> _What the task asks_:
Please set down, unchanged, each line from the one with "You are a GUI" to the final line of the data below, both included. Drop the pictures.

> _Information provided_:
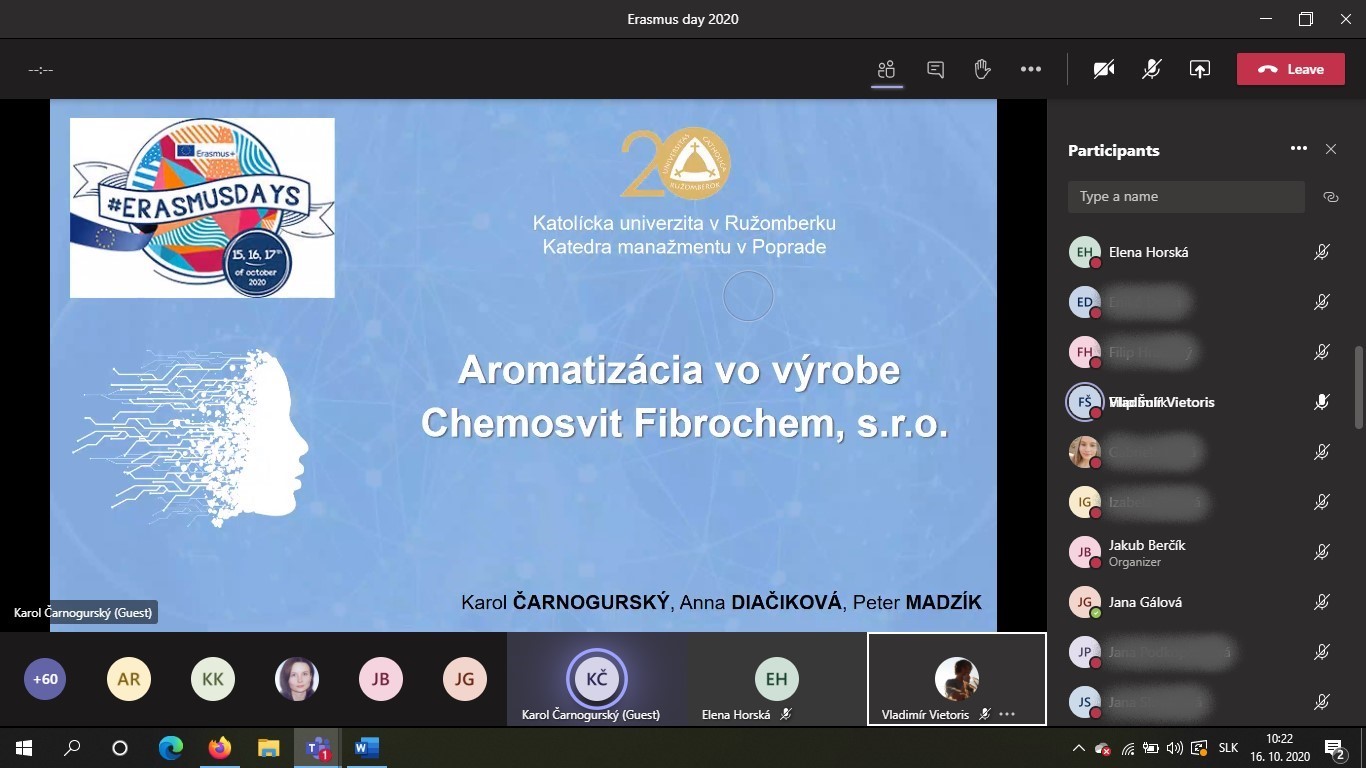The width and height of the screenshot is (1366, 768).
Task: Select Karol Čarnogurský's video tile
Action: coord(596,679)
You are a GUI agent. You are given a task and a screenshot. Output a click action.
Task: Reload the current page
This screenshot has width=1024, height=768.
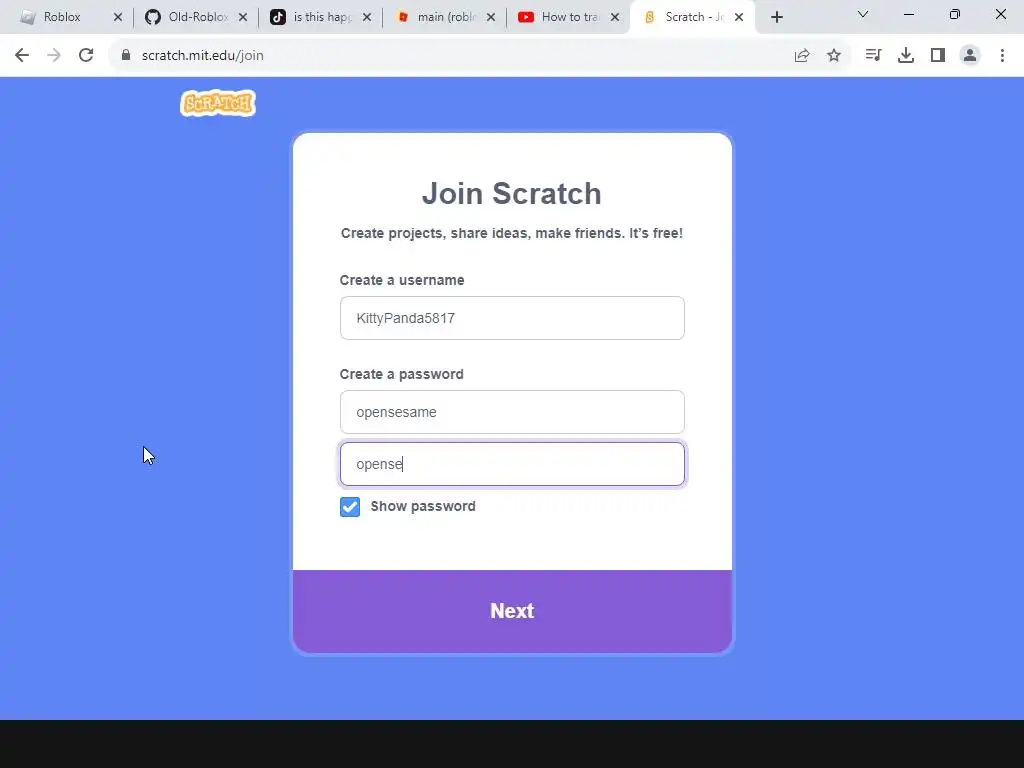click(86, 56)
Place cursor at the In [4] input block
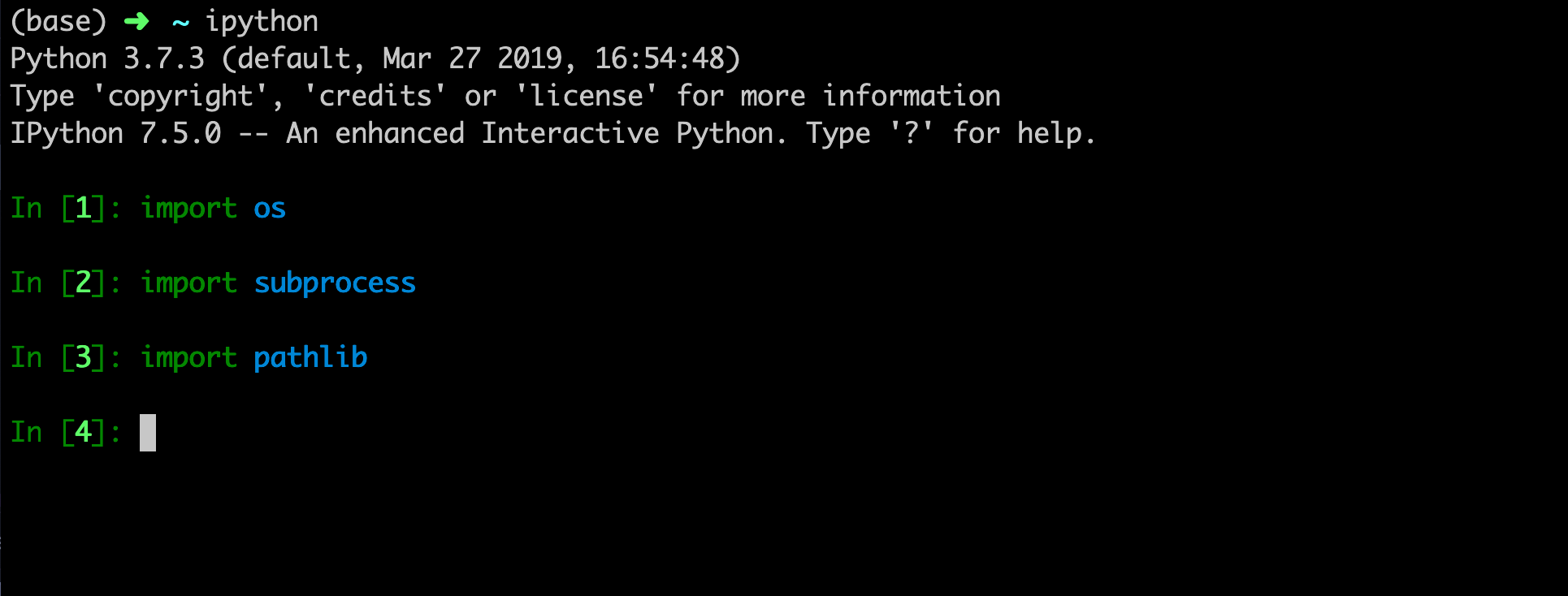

> _Solution for this exercise_:
You are a GUI agent. You are given a task and a screenshot. Output a click action.
Task: Reload the current page
This screenshot has width=1024, height=768.
click(86, 56)
Place cursor at the In [4] input block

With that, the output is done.